Shifting to the channel of increased profit margins, the consequences on society are diverse. On one end, higher profits lead to higher returns to shareholders. Much of the profits are accrued to a small portion of the population but a good chunk also accrues to funds responsible for pensions’ savings. Equally nuanced is the benefit on investments, as some companies in some industries would really create value to society from reinvesting those higher profits in innovation. Others are instead raking in huge profits for a handful of shareholders and often in offshore accounts, fueling lavish lifestyles enabled by tax evasion. The best solution here – as I suggest in my book “Outgrowing Capitalism” – is to create a tax system that penalizes excessive profit margins and provides incentives to companies that reinvest higher profits. Today, it is companies increasing profit margins that seem to be one of the main causes of inflation. Some blame it on monopoly effects of concentration, others on the temporary low competition from imports given the Covid-related disruptions. Either way, adequate incentives could turn those profits into productive investments. It seems neither strategic nor sensible if we instead resort to increasing interests and cause a recession, just because some companies have the power to command huge profits.

And lastly, government taxes do also have an impact but consequences and solutions are also nuanced. For example, carbon taxes clearly have a higher purpose that one would place above fighting inflation. Of course, a government could give carbon tax credit instead but not all governments have fiscal space to do so. Other taxes might be more or less beneficial but it’s up to governments to play their game and voters to judge them with their votes. Let’s not forget that higher taxes are also a way to cool down an economy and inflation by reducing the purchasing power of people or companies. And contrary to interest rates – which take time to act and reduce investment in the process – taxes can be much more targeted and have a rapid impact. Raising VAT on selected products that exhibit inflation such as housing, luxury goods, goods with high import components or carbon emissions are likely to reduce pre-tax inflation pressures without affecting investments in other sectors. Creating new tax schemes designed to fight inflation such as what I proposed above can be part of the solution to inflation, instead of the cause.

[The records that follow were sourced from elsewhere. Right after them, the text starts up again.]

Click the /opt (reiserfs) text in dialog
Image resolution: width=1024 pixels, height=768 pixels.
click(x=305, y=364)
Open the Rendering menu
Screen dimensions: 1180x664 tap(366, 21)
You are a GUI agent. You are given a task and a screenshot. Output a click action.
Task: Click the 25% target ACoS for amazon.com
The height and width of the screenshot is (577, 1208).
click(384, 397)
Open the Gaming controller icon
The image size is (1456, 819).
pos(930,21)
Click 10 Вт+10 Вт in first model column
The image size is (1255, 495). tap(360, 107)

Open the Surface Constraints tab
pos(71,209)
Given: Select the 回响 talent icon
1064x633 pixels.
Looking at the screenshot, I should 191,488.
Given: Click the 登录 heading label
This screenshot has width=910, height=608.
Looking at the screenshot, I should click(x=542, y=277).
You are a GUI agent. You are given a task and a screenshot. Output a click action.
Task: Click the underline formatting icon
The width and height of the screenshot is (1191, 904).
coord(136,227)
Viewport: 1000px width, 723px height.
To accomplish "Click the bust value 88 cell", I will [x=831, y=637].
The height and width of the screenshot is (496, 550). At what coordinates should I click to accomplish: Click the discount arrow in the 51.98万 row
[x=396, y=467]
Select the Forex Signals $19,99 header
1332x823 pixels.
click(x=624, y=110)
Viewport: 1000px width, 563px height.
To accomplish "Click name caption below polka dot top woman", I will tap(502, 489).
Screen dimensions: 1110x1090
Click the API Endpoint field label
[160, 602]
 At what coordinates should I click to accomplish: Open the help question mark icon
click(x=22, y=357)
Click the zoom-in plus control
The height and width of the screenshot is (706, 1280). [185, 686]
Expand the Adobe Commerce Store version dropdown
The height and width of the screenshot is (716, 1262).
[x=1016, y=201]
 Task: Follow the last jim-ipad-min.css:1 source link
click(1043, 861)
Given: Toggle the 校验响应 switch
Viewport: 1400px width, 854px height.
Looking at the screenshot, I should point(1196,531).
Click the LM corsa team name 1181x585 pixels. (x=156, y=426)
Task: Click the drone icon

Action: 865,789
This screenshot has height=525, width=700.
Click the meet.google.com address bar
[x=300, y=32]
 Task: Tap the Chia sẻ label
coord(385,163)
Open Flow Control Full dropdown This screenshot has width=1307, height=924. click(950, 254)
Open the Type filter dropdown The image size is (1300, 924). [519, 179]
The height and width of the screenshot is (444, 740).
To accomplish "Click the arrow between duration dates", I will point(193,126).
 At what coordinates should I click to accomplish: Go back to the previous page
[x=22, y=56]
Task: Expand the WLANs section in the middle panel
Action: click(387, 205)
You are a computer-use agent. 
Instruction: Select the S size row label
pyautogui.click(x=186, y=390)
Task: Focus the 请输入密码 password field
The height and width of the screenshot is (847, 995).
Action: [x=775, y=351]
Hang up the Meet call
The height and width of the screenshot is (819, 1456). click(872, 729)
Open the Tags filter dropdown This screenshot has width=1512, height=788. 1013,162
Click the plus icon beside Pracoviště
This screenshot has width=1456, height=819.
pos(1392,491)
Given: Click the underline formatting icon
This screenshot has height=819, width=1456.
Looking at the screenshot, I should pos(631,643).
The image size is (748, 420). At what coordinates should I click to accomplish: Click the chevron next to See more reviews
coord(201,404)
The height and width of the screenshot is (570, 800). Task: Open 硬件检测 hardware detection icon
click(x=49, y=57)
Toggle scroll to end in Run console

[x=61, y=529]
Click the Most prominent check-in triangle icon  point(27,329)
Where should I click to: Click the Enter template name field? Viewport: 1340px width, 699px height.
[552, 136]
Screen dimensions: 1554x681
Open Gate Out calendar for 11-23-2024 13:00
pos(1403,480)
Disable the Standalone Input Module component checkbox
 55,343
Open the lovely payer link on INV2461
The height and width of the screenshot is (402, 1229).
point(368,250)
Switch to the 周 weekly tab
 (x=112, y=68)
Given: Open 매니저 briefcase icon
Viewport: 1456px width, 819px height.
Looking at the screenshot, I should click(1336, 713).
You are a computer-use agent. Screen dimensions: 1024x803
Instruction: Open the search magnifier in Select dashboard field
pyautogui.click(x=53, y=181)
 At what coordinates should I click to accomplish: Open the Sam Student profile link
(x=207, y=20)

To some extent this more granular and real-life analysis is happening: central banks do measure inflation at the product level and separate inflation caused by imports of commodities that aren’t best tackled with domestic monetary policies. And they have started looking at wages and employment by race and by income or skill level, a useful move to avoid vulnerable segments of the population are left behind because the rich are splurging. But central banks are still left without tools to adequately tackle inflation on a channel-by-channel and product-by-product basis. We need to go beyond the idea that central banks’ independence means central banks should fix inflation alone. Governments need to contribute to and be held responsible for excessive inflation. Once this full separation of responsibility is substituted by collaboration of two independent institutions – central bank and elected administrations – for a common goal, many more of these solutions can be explored and we might see the end of these periodic booms and busts that hold society back and penalize the most vulnerable. And through the right subsidies and taxes, we might be able to defeat climate change and stop buying oil and gas from belligerent regimes.